Reproduce each of the following records verbatim, line for line.

** Begin Material **

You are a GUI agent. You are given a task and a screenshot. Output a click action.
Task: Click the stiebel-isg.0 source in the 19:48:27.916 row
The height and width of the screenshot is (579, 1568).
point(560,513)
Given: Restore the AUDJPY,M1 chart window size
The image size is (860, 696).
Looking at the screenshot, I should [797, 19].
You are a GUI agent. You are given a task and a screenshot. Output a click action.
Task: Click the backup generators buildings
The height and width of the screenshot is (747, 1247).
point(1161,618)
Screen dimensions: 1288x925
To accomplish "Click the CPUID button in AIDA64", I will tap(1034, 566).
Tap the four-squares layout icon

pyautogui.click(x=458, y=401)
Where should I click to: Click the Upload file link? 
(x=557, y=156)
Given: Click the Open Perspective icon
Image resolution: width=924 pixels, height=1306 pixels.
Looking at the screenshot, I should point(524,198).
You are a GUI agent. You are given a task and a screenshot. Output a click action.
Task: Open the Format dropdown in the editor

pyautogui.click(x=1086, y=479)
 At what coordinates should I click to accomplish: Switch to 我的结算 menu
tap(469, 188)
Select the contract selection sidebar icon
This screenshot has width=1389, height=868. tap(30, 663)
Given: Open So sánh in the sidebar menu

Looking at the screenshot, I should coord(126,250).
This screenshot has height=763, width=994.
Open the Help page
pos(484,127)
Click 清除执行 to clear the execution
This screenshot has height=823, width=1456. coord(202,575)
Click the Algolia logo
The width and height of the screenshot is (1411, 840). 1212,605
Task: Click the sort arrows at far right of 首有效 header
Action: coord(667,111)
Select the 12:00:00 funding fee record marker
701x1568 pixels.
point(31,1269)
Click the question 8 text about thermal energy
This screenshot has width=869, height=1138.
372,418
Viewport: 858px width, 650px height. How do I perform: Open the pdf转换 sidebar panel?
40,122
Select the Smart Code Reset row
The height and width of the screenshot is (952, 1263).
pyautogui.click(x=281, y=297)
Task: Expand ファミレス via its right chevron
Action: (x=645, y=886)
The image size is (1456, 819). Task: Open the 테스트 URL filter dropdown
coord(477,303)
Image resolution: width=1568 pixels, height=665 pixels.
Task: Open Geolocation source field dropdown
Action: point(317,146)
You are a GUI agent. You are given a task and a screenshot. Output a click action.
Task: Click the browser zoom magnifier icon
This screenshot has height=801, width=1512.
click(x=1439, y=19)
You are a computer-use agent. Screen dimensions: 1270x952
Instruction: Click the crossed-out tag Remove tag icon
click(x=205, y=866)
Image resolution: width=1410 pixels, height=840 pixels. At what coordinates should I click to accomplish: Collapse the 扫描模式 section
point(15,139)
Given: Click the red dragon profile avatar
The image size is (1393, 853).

** End Material **

Exercise response —
You are a GUI agent. You are given a task and a screenshot. Output a click action.
Task: Click the stiebel-isg.0 source in the 19:48:27.916 row
The height and width of the screenshot is (579, 1568).
point(560,513)
Given: Restore the AUDJPY,M1 chart window size
The image size is (860, 696).
Looking at the screenshot, I should [797, 19].
You are a GUI agent. You are given a task and a screenshot. Output a click action.
Task: Click the backup generators buildings
The height and width of the screenshot is (747, 1247).
point(1161,618)
Screen dimensions: 1288x925
To accomplish "Click the CPUID button in AIDA64", I will tap(1034, 566).
Tap the four-squares layout icon

pyautogui.click(x=458, y=401)
Where should I click to: Click the Upload file link? 
(x=557, y=156)
Given: Click the Open Perspective icon
Image resolution: width=924 pixels, height=1306 pixels.
Looking at the screenshot, I should point(524,198).
You are a GUI agent. You are given a task and a screenshot. Output a click action.
Task: Open the Format dropdown in the editor

pyautogui.click(x=1086, y=479)
 At what coordinates should I click to accomplish: Switch to 我的结算 menu
tap(469, 188)
Select the contract selection sidebar icon
This screenshot has width=1389, height=868. tap(30, 663)
Given: Open So sánh in the sidebar menu

Looking at the screenshot, I should coord(126,250).
This screenshot has height=763, width=994.
Open the Help page
pos(484,127)
Click 清除执行 to clear the execution
This screenshot has height=823, width=1456. coord(202,575)
Click the Algolia logo
The width and height of the screenshot is (1411, 840). 1212,605
Task: Click the sort arrows at far right of 首有效 header
Action: coord(667,111)
Select the 12:00:00 funding fee record marker
701x1568 pixels.
point(31,1269)
Click the question 8 text about thermal energy
This screenshot has width=869, height=1138.
372,418
Viewport: 858px width, 650px height. How do I perform: Open the pdf转换 sidebar panel?
40,122
Select the Smart Code Reset row
The height and width of the screenshot is (952, 1263).
pyautogui.click(x=281, y=297)
Task: Expand ファミレス via its right chevron
Action: (x=645, y=886)
The image size is (1456, 819). Task: Open the 테스트 URL filter dropdown
coord(477,303)
Image resolution: width=1568 pixels, height=665 pixels.
Task: Open Geolocation source field dropdown
Action: point(317,146)
You are a GUI agent. You are given a task and a screenshot. Output a click action.
Task: Click the browser zoom magnifier icon
This screenshot has height=801, width=1512.
click(x=1439, y=19)
You are a computer-use agent. Screen dimensions: 1270x952
Instruction: Click the crossed-out tag Remove tag icon
click(x=205, y=866)
Image resolution: width=1410 pixels, height=840 pixels. At what coordinates should I click to accomplish: Collapse the 扫描模式 section
point(15,139)
Given: Click the red dragon profile avatar
The image size is (1393, 853).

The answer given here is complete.